Oxford Summer 2024 New Technology and Human Rights
Katie Dwyer
July 1-7
Oxford, England
In this second annual workshop focusing on the role of technology in our modern society, we continue to explore the urgent, exciting, and concerning issues around our changing technological landscapes and how this influences our day-to-day. New technology is one of the major drivers of change in human society today. But what does all this new digital, biological and renewable technology mean for human rights?
This workshop will explore the relationship between many new technologies emerging across human society and people’s continuous demands for human rights. The course will examine how the impact of new technology is sometimes positive and enabling of human rights, sometimes negative and restrictive, and often ambivalent and uncertain.

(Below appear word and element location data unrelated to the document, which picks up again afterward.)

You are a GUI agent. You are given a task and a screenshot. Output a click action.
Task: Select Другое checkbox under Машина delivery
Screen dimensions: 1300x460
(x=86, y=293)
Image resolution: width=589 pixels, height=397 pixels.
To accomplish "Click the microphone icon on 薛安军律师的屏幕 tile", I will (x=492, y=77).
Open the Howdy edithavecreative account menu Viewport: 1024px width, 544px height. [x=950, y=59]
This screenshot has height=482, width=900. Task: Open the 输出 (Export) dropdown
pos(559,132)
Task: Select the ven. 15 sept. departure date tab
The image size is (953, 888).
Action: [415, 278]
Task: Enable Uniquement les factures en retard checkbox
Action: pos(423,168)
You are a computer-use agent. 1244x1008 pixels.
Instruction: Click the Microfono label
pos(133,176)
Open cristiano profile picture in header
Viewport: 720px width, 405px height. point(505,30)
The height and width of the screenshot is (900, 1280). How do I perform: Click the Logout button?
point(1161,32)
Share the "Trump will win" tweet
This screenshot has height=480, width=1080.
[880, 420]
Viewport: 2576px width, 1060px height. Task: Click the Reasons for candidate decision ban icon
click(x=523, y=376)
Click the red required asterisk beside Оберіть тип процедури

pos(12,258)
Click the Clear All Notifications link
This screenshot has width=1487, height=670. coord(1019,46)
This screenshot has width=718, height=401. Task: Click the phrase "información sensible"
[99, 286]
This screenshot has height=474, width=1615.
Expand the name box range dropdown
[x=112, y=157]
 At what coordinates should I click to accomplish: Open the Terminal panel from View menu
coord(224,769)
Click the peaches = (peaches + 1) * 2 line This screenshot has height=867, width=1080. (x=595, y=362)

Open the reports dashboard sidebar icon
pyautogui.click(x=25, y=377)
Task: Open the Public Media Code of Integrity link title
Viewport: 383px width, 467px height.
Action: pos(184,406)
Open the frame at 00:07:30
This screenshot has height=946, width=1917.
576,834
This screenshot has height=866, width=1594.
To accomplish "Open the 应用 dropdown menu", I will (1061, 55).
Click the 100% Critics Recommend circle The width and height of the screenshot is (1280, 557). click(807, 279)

Students will study particular technological revolutions in communications, medicine, governance, surveillance, education, weapons, energy and manufacturing to explore their implications for traditional human rights to heath, privacy, free speech, free association, and the laws of war. More profoundly, the workshop will explore how new technology is changing our experience of being human – ontology itself - as we live an increasingly hybrid life as computerized humanity. This shift poses fundamental questions about the notion of the human in human rights, and looks set to create a new generation of rights and duties. These must focus especially on the important values of autonomy, individuality and authenticity that underpin our rights as human beings.
By the end of the course, students will have a clear understanding of the risks and opportunities to human rights in new technology, and be better equipped to work as activists and policymakers in this rapidly developing area of rights.
The course will be taught by leading scholars from the University of Oxford and visiting human rights activists working on and with new technology of various kinds.
NOTES ON TIMING
The workshop begins the evening of July 1st. Students should plan to arrive in Oxford between 1 and 4pm.
The workshop concludes the night of July 6th with a banquet. Students should schedule their departure the morning of July 7th or later.